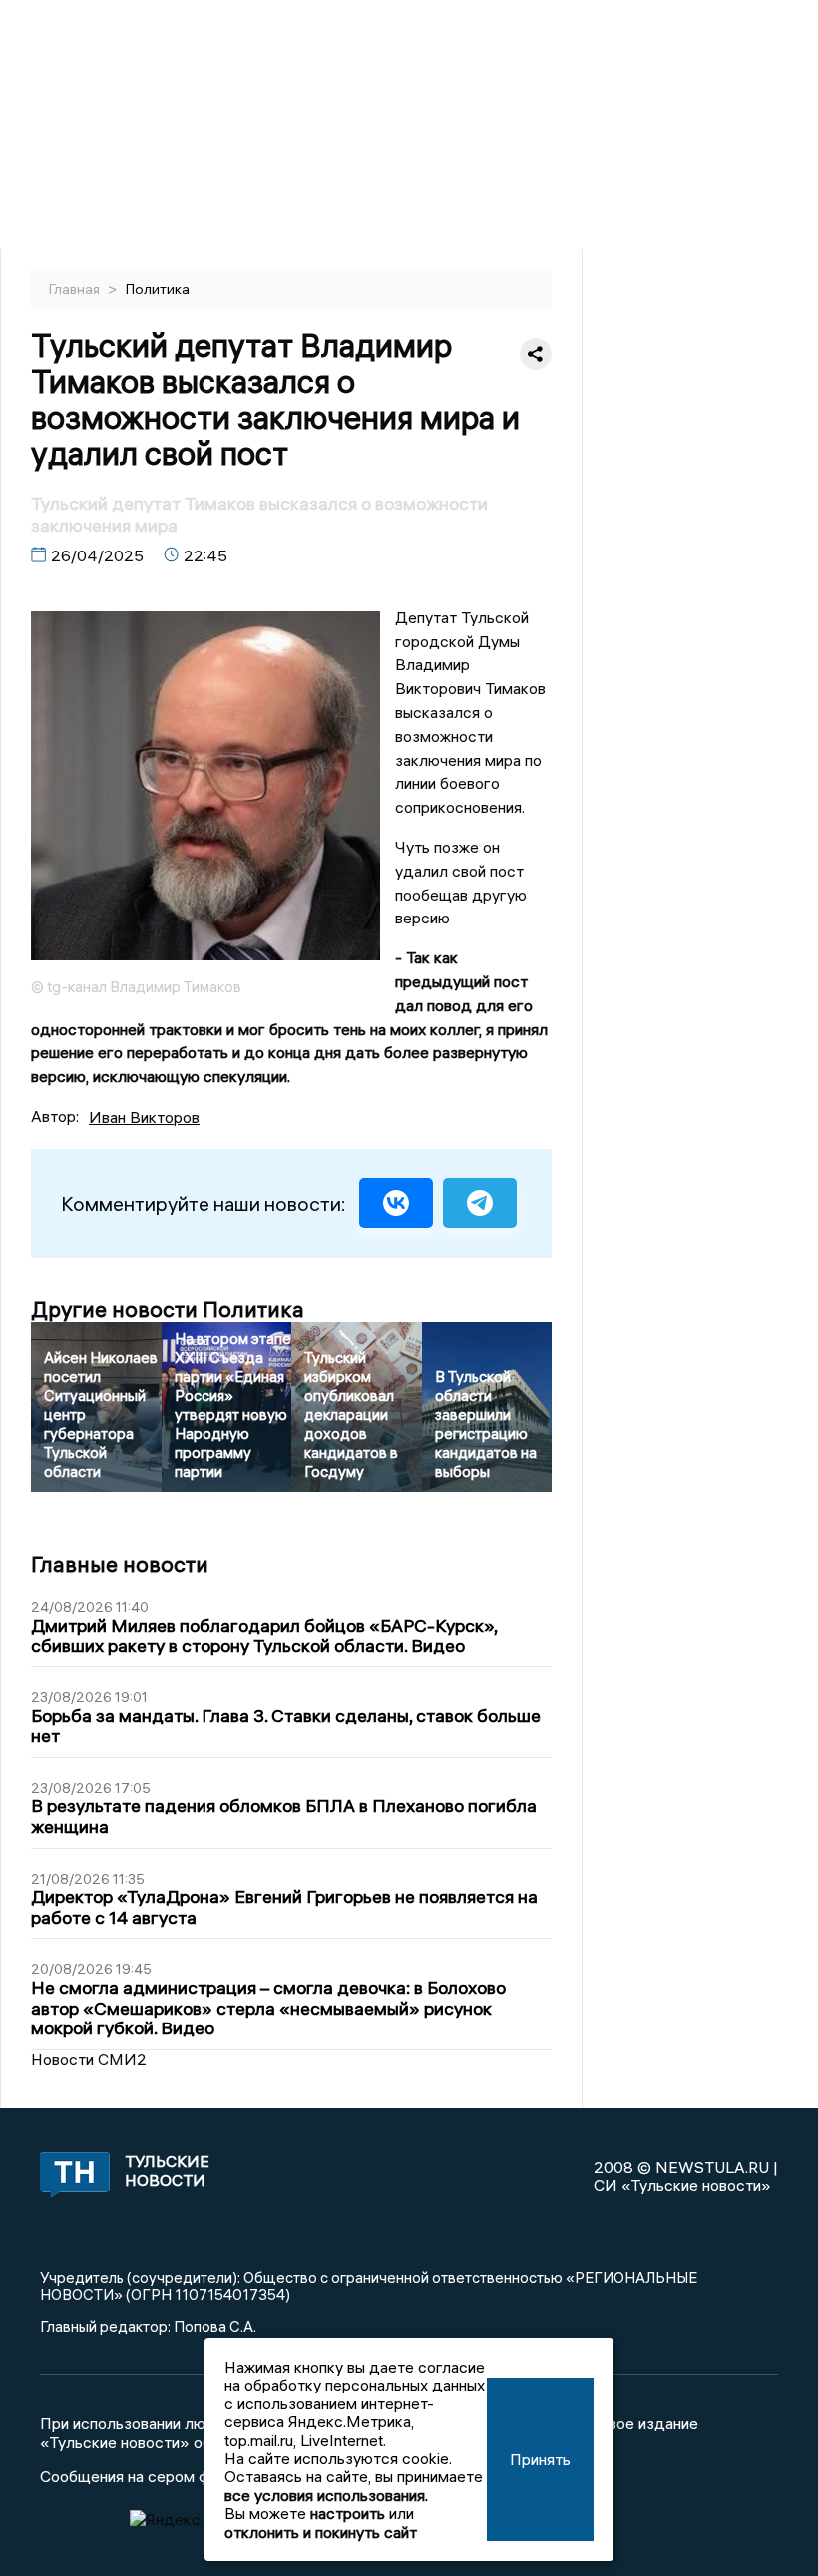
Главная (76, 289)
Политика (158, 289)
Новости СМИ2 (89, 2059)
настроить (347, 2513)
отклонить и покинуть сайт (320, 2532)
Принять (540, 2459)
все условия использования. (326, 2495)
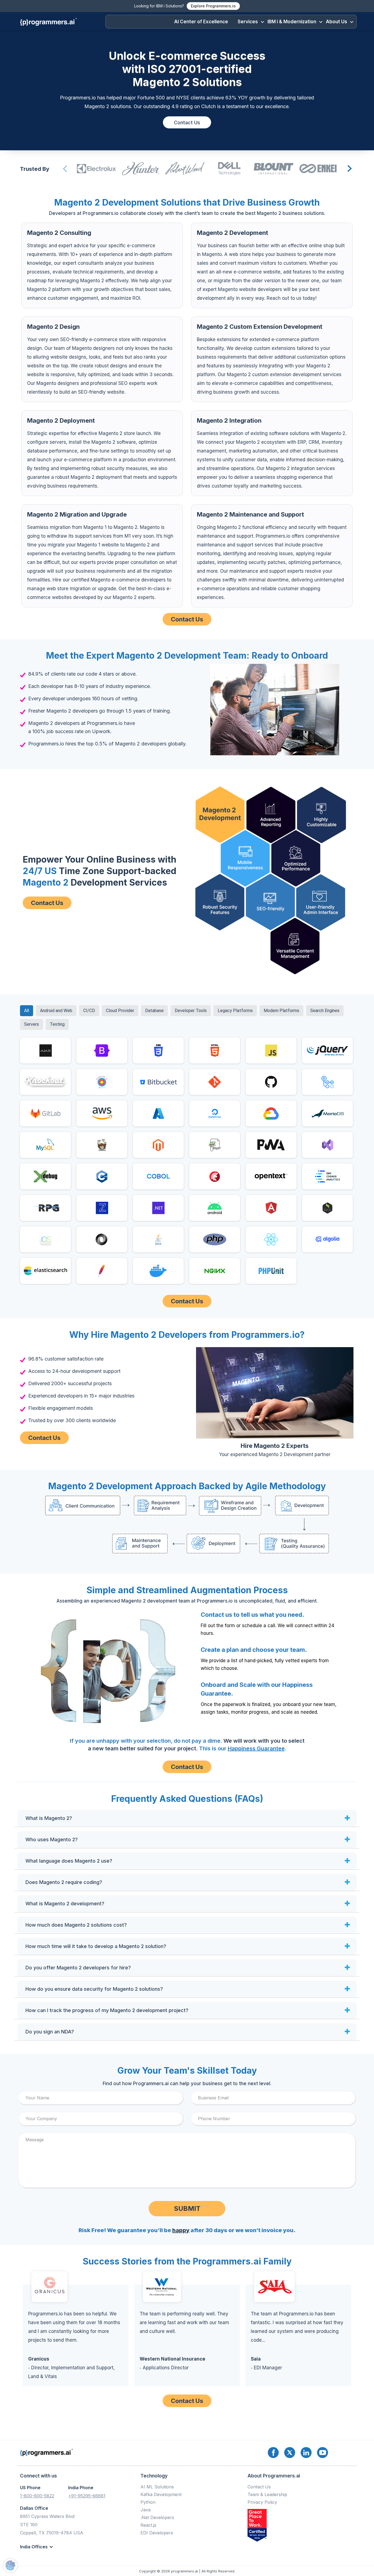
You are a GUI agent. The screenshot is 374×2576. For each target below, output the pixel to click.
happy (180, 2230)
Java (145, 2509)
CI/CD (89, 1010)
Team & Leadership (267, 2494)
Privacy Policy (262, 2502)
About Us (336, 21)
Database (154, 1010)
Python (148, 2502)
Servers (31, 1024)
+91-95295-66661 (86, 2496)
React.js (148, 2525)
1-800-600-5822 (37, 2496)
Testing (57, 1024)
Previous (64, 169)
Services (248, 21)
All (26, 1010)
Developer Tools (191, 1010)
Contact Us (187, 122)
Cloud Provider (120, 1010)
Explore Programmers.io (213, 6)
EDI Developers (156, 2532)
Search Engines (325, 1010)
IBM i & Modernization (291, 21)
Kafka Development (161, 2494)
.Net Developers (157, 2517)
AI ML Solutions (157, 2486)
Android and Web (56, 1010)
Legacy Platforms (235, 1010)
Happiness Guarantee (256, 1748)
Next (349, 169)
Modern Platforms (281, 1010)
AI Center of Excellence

----------

* Work item: Copy each line of the entries that includes the word "Platforms".

* Answer box:
Legacy Platforms (235, 1010)
Modern Platforms (281, 1010)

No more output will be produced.